Evaluation of a Short-Form of the Berg Card Sorting Test

  • Christopher J. Fox, 
  • Shane T. Mueller, 
  • Hilary M. Gray, 
  • Jacob Raber, 
  • Brian J. Piper
PLOS
x
  • Published: May 14, 2013
  • DOI: 10.1371/journal.pone.0063885

Abstract

The Psychology Experimental Building Language http://pebl.sourceforge.net/ Berg Card Sorting Test is an open-source neurobehavioral test. Participants (N = 207, ages 6 to 74) completed the Berg Card Sorting Test. Performance on the first 64 trials were isolated and compared to that on the full-length (128 trials) test. Strong correlations between the short and long forms (total errors: r = .87, perseverative response: r = .83, perseverative errors r = .77, categories completed r = .86) support the Berg Card Sorting Test-64 as an abbreviated alternative for the full-length executive function test.

Introduction

The Berg Card Sorting Test (BCST) is one of many free, non-proprietary neurobehavioral tests provided through Psychology Experiment Building Language (PEBL). PEBL is a software package that allows the creation of computerized tests for experimental use and neuropsychological testing [1], [2]. Like the widely used Wisconsin Card Sorting Test (WCST), the standard version of the BCST contains 128 screen images (cards) and is administered based on procedures described by Berg [3].

Berg's procedures measure executive function and can be useful to identify impairment due to brain disorders or damage.
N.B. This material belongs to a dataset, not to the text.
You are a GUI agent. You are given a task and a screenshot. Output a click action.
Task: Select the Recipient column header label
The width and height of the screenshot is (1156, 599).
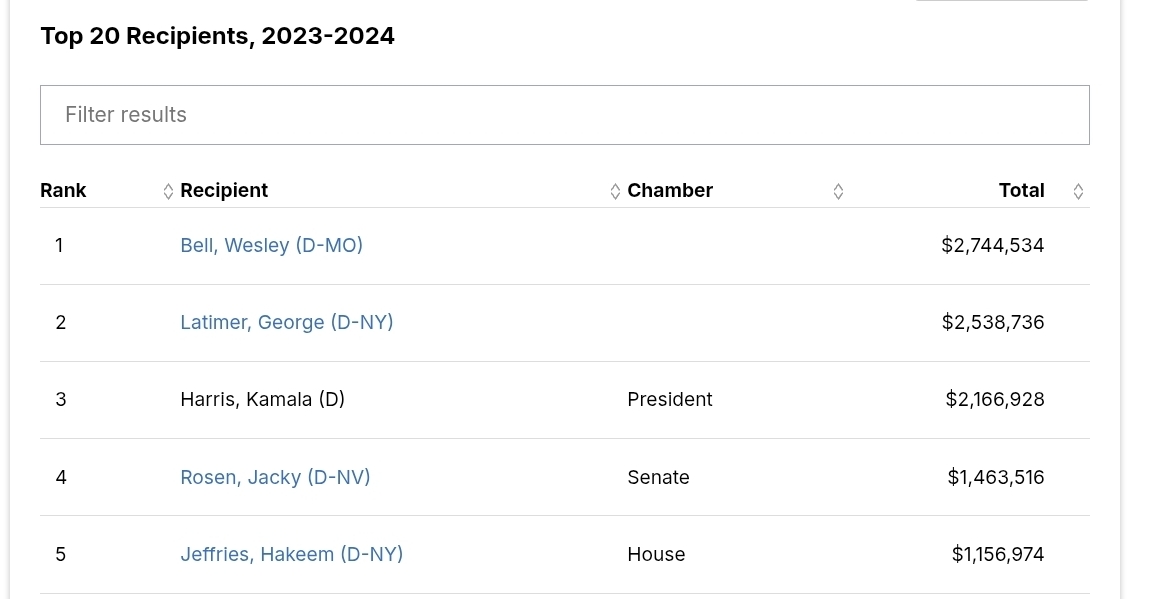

Impaired mental flexibility and diminished executive function can be accurately identified by assessing results of various response categories including total errors, perseverative responses, perseverative errors, and the number of categories completed [4], [5]. Multiple studies have compared the full length and abbreviated versions of the WCST [6][9], but similar studies have yet to be performed with the BCST. This investigation explores the possibility of a shorter 64 trial version of the BCST, comparing equality of results with the standard 128 card BCST. It was hypothesized that, based on a data sample from a normative population, the short 64 trial BCST will be as efficient at predicting executive-function capacity as the long 128 trial version.

Methods

Participants

Visitors at a science museum in Portland, Oregon, were recruited to participate in this investigation. A total of 207 participants completed testing (95 females and 112 males) and ranged in age from 6 to 74 (M = 24.2, SD = 16.8).

Procedure

The standard BCST consists of a 128 card deck displayed on a computer screen. Each card contains a different combination of one of four shapes, colors, and quantities (Figure 1). Four key cards are displayed at the top of the screen as a guide to help determine which of the four stacks the deck's up-card is sorted to. The deck is revealed one card at a time, and the visible card is matched to key cards depending on the particular rule (unknown to the examinee) for a given set. After ten cards have been successfully matched, the set is completed and the sorting rule changes (also unknown to the examinee). The new rule must be discovered using trial and error via feedback received after each card is sorted. After a card is sorted, the participant is provided with feedback regarding whether it was sorted correctly (i.e., according to the current rule). This process continues until the participant either sorts all 128 cards, or until the participant successfully completes 9 sets, whichever comes first. The test can theoretically be completed in as little as 90 trials. However, this is highly unlikely as the participant does not know explicitly when the rule changes or what sort criterion change will occur.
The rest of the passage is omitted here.